Juliet UDUJI
MILLIONS MORE are going to die before the covid-19 pandemic is over. That is the stark message of Bill Gates, a co-founder of Microsoft and one of the world’s largest philanthropists via the Bill & Melinda Gates Foundation, in an interview with Zanny Minton Beddoes, The Economist’s editor-in-chief, in early August. Most of these deaths, he said, would be caused not by the disease itself, but by the further strain on health-care systems and economies that were already struggling. He also lamented the politicisation of the response to the virus in America, and the spread of conspiracy theories—some implicating him—both of which have slowed efforts to contain the disease’s spread. But he offered reasons for hope in the medium term, predicting that by the end of 2021 a reasonably effective vaccine would be in mass production, and a large enough share of the world’s population would be immunised to halt the pandemic in its tracks.
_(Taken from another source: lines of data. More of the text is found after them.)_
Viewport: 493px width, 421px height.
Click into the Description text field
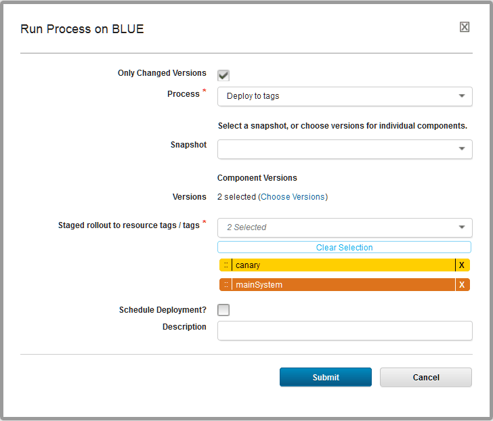point(344,330)
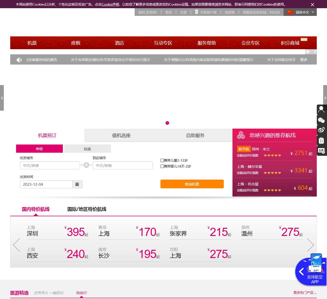Click the pink carousel indicator dot
The image size is (327, 299).
point(167,123)
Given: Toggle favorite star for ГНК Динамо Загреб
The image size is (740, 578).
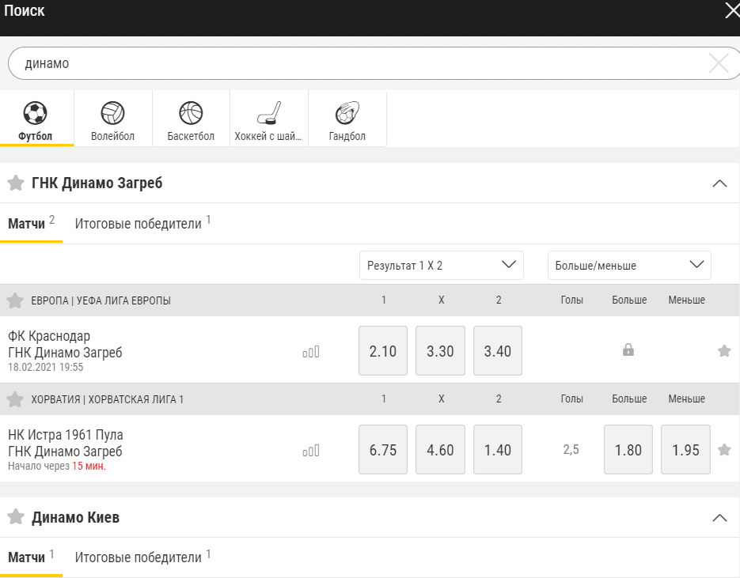Looking at the screenshot, I should [16, 183].
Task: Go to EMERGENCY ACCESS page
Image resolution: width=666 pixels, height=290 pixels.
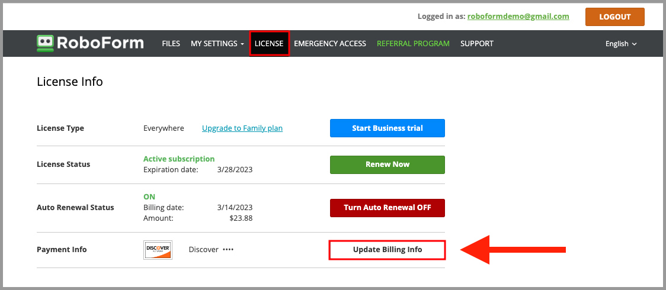Action: (x=329, y=43)
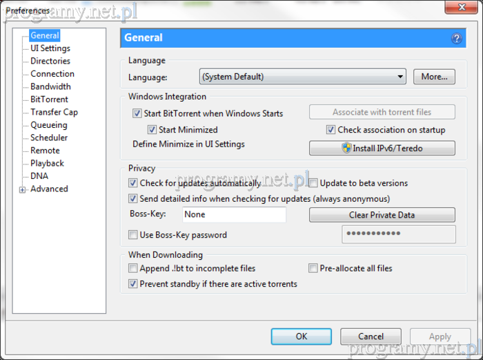483x360 pixels.
Task: Expand the Advanced tree node
Action: click(x=23, y=189)
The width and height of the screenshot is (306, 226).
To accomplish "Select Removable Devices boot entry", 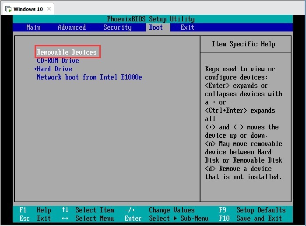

Mr Gates had spent much of his time thinking about viruses, and vaccines, well before the novel coronavirus was first detected in Wuhan in the Chinese province of Hubei late last year. The Gates Foundation is central to the global alliance trying to eradicate polio by vaccinating everyone and to ease the burden of malaria and find a vaccine against it. It is several years since he warned that a new disease causing a global pandemic was a matter of when, not if, and called for the world to hold “Germ Games” along the lines of the wargames carried out by armies. The foundation has already pledged more than $350m to the covid-19 pandemic response, much of which is focused on reducing its impact in the developing world. But more is needed. “We all need to spend billions to get the vaccine out to save the trillions that the economic damage is doing”, he says.